Ahora que los interesados no me oyen -o eso espero-, me gustaría exaltar la fe rociera. Muy grande debe de ser esa fe, al menos aquí en mi pueblo, porque, a las siete de la mañana del día en que parten las carretas con rumbo a las sagradas marismas, los romeros se ponen a tirar cohetes para hacer partícipes a los perezosos durmientes de su alegría blancopalomera, para anunciar con júbilo de pólvora su expedición, en plan devoción solidaria, como quien dice. Pum.

Está bien eso de la cohetería, ¿verdad? El lanzamiento de un cohete viene a ser algo así como la metáfora de una emoción incontenible: estalla en el aire lo mismo que estalla en nuestro pecho. Pum. A las siete de la mañana. A la hora que sea.

Mucho me temo que esto de los cohetes es un recurso emocional mal explotado, y nunca mejor dicho. Le toca a uno, por ejemplo, el reintegro de la lotería primitiva -lo que ya es bastante, para como suele comportarse el azar- y lo normal sería que subiese a la azotea y tirase un cohete, para anunciar de ese modo al mundo su chamba. Sales bien de una operación a vida o muerte y lo que procede es montar un castillo de fuegos artificiales en mitad de la calle para que todo el barrio celebre tu regreso del país de las incertidumbres anestesiadas. Se acuesta uno con una persona despampanante y lo lógico es que salga de madrugada al balcón y lance al cielo estrellado 20 o 30 petardos para expresar su estupor jubiloso. Te toca en una rifa una tostadora de pan y vengan cohetes. Eligen a un pariente tuyo para participar en Gran Hermano y lo natural sería montar una velada con barra libre y cohetes, para festejar de ese modo su ingreso expeditivo en el gran mundo.

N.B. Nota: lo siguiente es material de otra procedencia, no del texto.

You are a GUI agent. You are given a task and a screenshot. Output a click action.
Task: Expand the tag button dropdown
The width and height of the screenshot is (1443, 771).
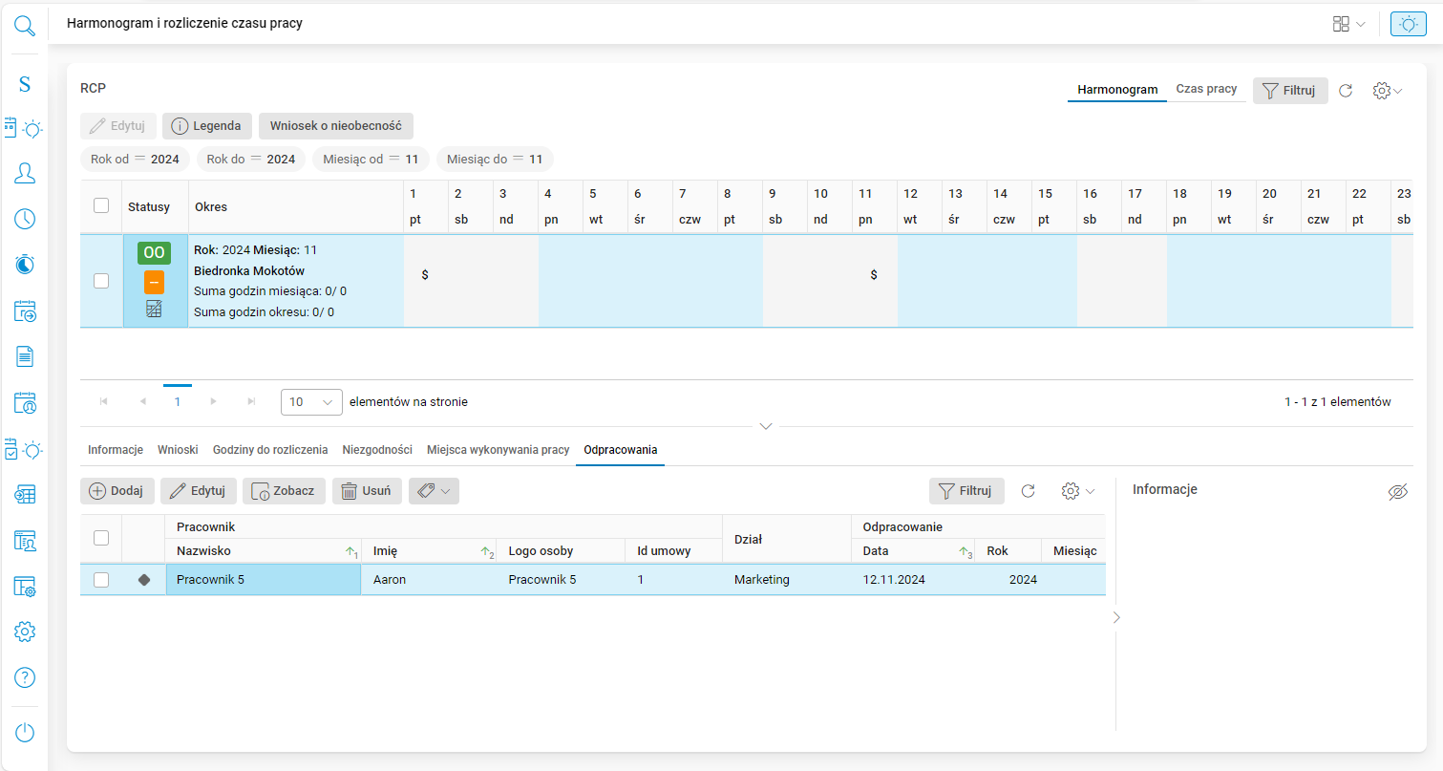434,491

La explosión de un cohete significa alegría y prosperidad. Pum. Un simple pum y la vida parece el paraíso. Y es que mucho me temo que estamos desaprovechando el valor sociológico de los cohetes como expresión de bonanza y de celebración. Pasa una semana sin que oigas la explosión de un cohete y te preocupas, porque ese silencio es síntoma de que las cosas no van demasiado bien en el entorno, de que la gente anda atribulada y pesarosa, sin nada que celebrar, desmotivada. Hasta que, de pronto, una mañana cualquiera, nada más amanecer, o incluso antes, oyes un zambombazo y te emocionas. "¿Qué acontecimiento grandioso habrá tenido lugar?", te preguntas con exaltación indisimulable, y tu ánimo abandona las regiones tenebrosas del pesimismo, porque ese pum es una especie de big bang municipal, algo que marca un antes y un después en la rutina melancólica del girar de la fortuna: ha pasado algo. Algo de veras grande. Pum. "¿Qué ha pasado?", preguntas en cuanto sales a la calle. "Que hoy llegan al pueblo las reliquias ambulantes de santo Dominguito Savio, mártir de la castidad", te dicen, y ganas te entran de comprar unos cuantos cohetes y de lanzarlos a este cielo primaveral que anda revuelto.

Si todos asumiésemos la cohetería como un deber cívico, como un imperativo moral para concelebrar nuestras venturas privadas y colectivas, nadie pegaría ojo, y no faltaría algún aguafiestas que muriese de un infarto, pero qué maravilla: pum.